To provide information on potential flooding, a mathematical model was implemented simulating surface flow and water accumulation using a locally conservative approach by employing the shallow water equations. Such gravity-driven flow uses detailed topographic data along with precipitation estimates generated by the aforementioned WRF-ARW configuration to determine if a site could receive a surface runoff that leads to flooding. The flood inundation model is based upon a finite volume method and uses an explicit time integration scheme. The model is second-order accurate in space and time and is aimed to make simulated flood flows (of the order of a few meters) over large spatial domains. The model employs a two-dimensional structured cartesian mesh for capturing local topographic effects. The frictional and infiltration properties for the study area are derived from land use and soil type data.
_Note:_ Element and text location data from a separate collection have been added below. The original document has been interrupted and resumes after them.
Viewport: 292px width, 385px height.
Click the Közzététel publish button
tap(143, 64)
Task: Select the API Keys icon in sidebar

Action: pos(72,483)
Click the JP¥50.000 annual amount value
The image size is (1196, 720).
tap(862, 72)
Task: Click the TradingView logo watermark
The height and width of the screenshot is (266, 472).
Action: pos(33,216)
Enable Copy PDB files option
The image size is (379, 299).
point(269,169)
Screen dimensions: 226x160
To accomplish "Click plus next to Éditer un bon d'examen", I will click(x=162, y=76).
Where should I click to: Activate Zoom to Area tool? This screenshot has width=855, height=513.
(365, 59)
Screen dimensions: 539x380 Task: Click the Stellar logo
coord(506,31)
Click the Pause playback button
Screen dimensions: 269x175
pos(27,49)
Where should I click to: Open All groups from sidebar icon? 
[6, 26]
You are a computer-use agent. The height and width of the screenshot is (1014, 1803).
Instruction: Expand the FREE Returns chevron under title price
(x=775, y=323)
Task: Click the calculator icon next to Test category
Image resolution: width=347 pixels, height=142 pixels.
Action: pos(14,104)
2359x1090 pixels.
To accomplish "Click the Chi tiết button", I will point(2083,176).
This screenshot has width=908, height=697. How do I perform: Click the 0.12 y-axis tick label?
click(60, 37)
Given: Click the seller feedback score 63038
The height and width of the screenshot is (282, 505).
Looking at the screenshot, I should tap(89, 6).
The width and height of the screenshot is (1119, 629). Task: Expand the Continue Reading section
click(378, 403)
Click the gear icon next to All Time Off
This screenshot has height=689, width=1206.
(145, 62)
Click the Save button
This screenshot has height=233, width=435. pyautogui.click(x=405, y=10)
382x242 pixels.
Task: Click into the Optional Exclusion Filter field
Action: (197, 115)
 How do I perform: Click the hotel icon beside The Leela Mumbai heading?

Since the objective in this work is to model the flooding due to intense precipitation, evapotranspiration is currently not included in the model.

We will outline the research objectives of this work in Brunei and the challenges of enabling it. We will discuss some of the scientific and computational results to date, and lessons that were learned. Since this is work in progress, we will present its current status and our plans for future work.